TASK:
The required output is the run of lines from the one holding "Task: Click the Rockets team logo" through the final line of the listing, restated word for word, with no pictures.

---+---

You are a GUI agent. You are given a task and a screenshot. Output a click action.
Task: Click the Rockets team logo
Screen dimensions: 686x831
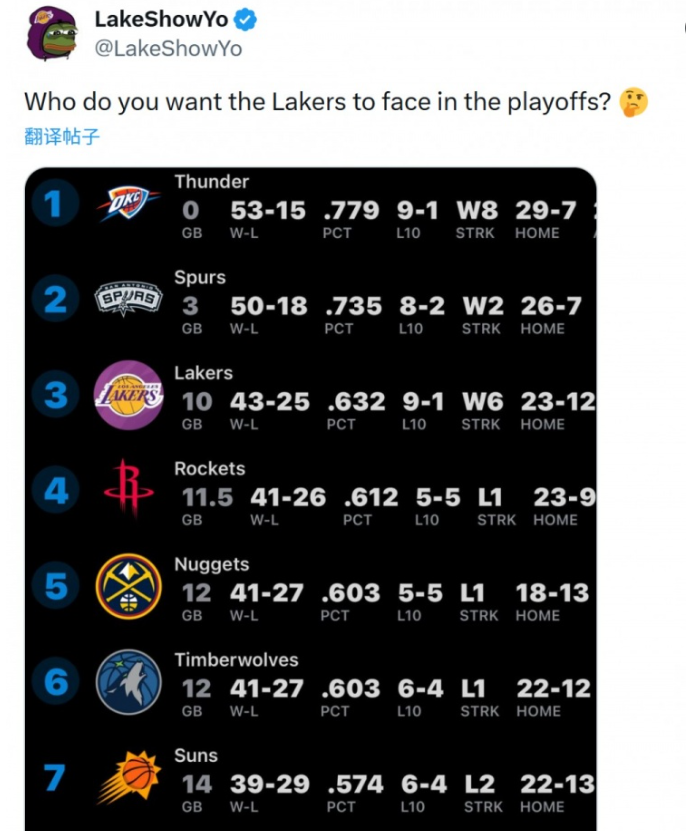[128, 490]
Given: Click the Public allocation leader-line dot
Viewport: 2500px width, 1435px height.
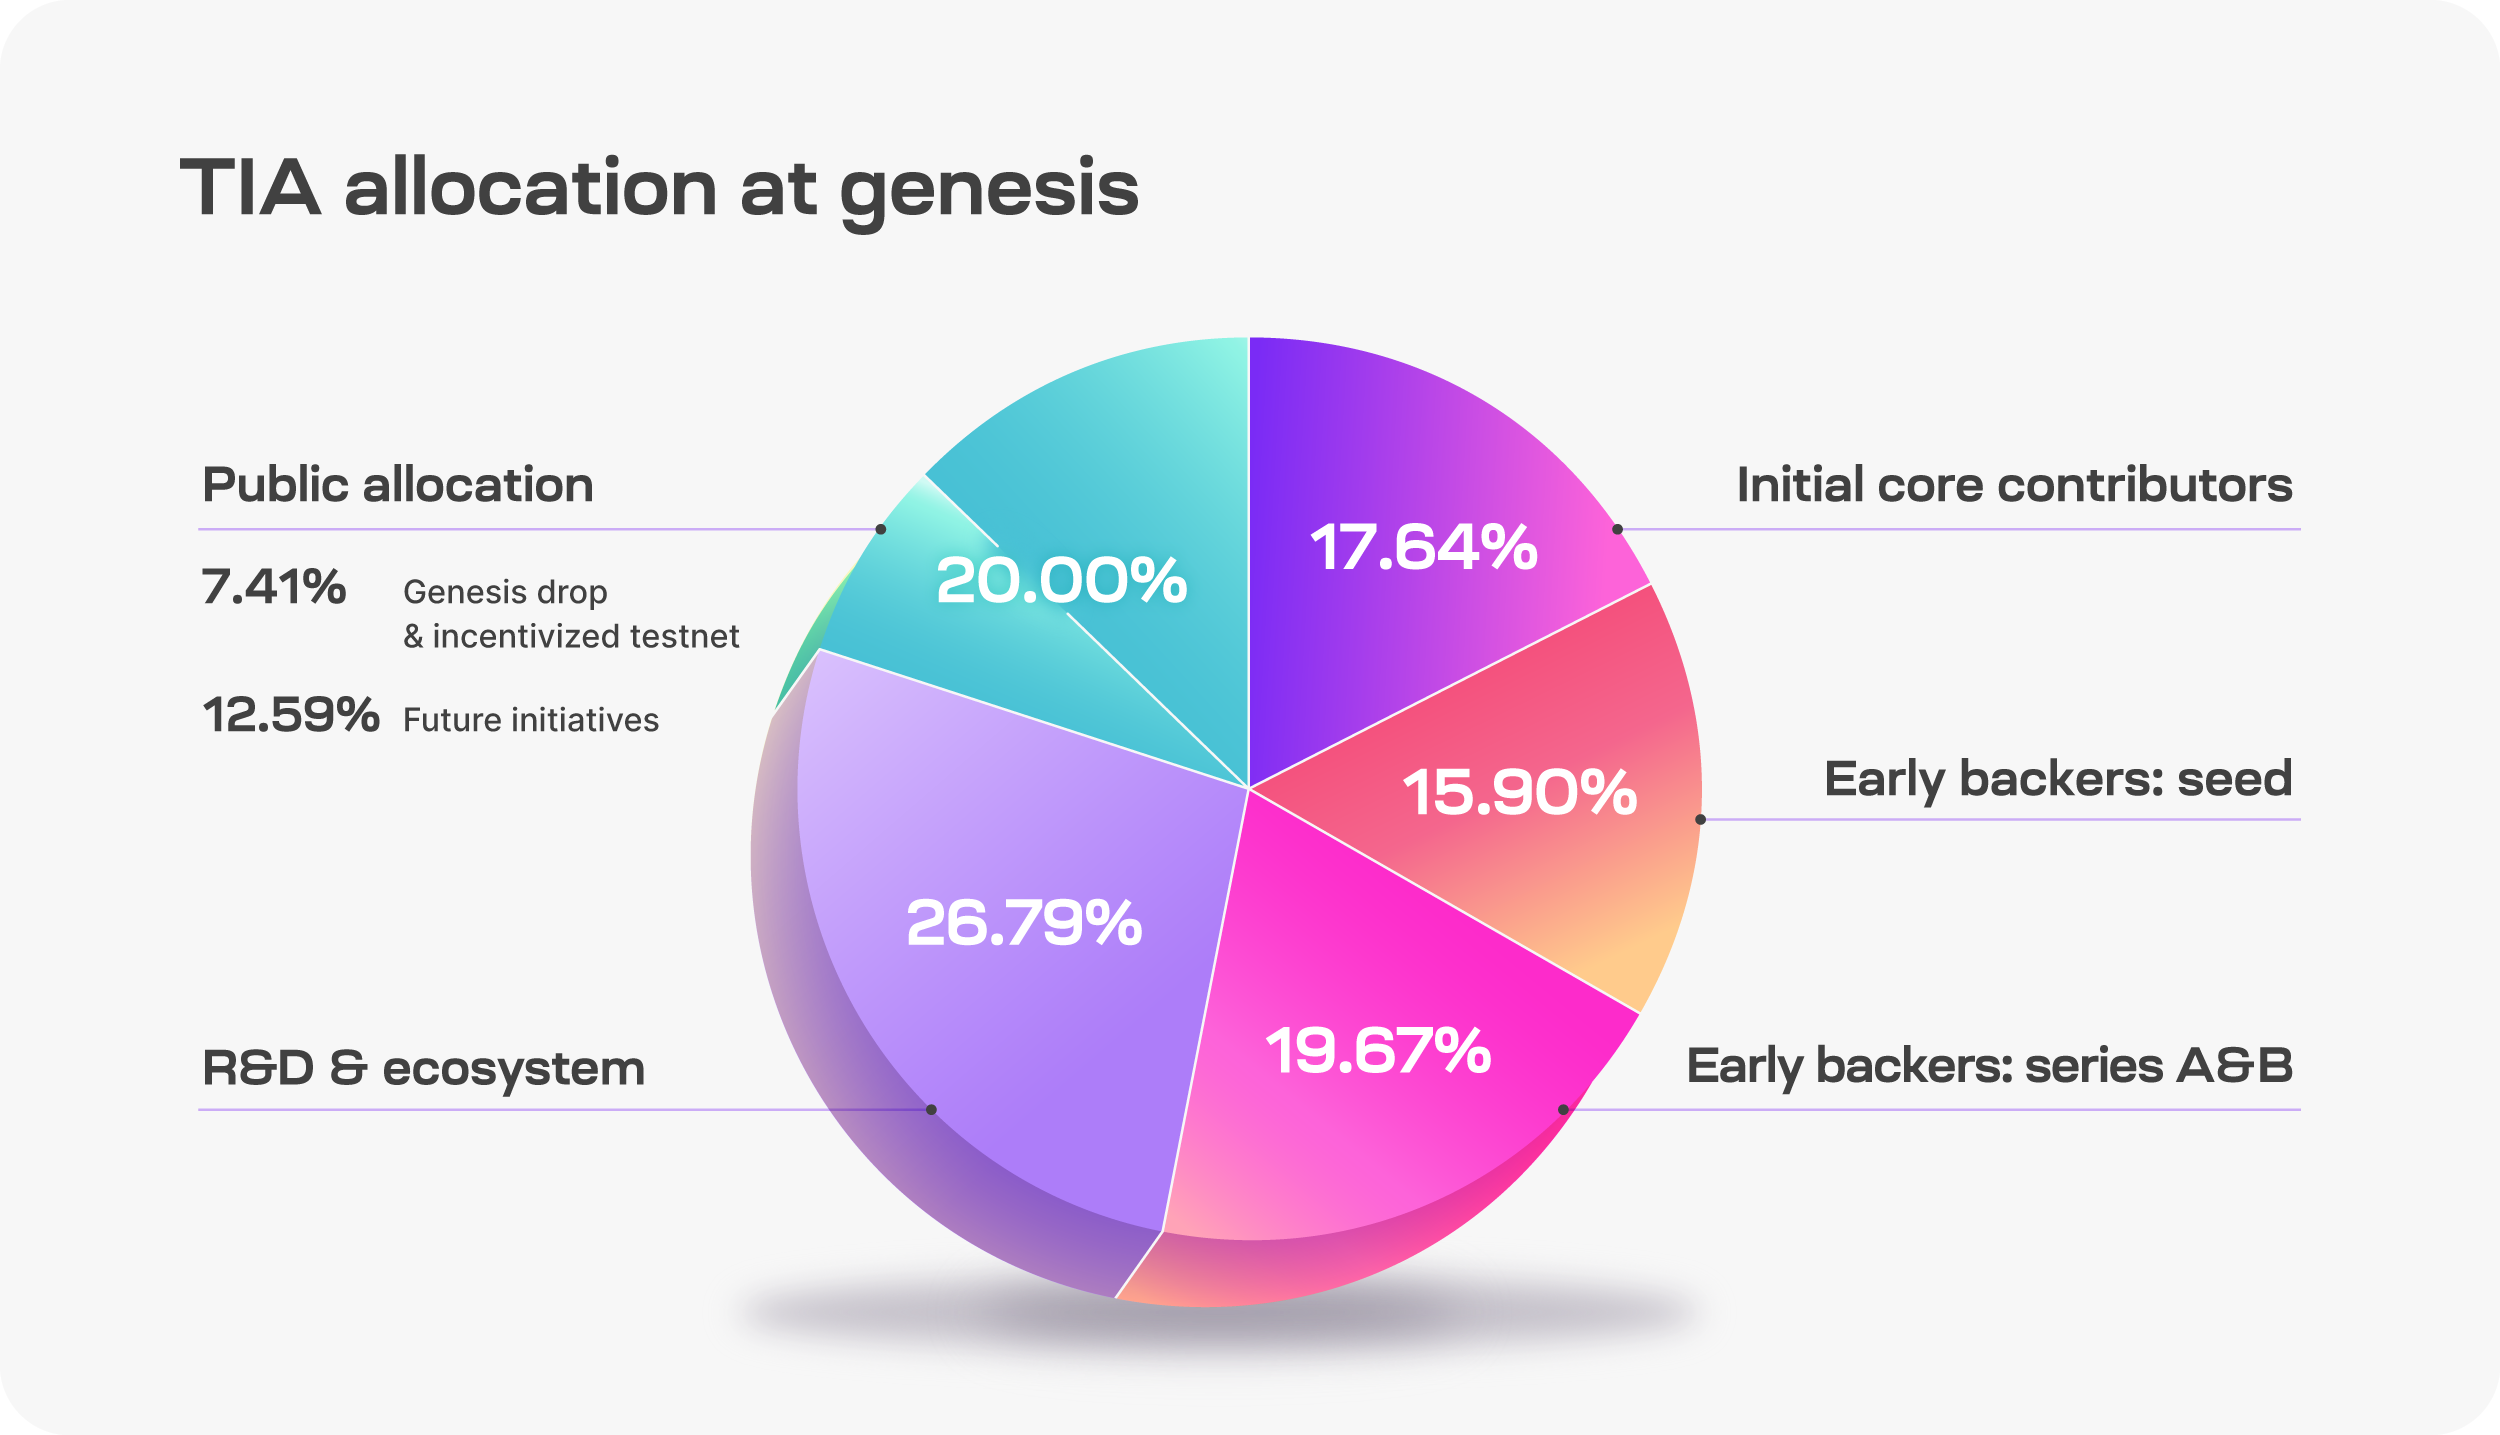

---+---

PROBLEM SOLUTION:
Task: Click the Rockets team logo
Screen dimensions: 686x831
[128, 490]
Given: Click the Public allocation leader-line dot
Viewport: 2500px width, 1435px height.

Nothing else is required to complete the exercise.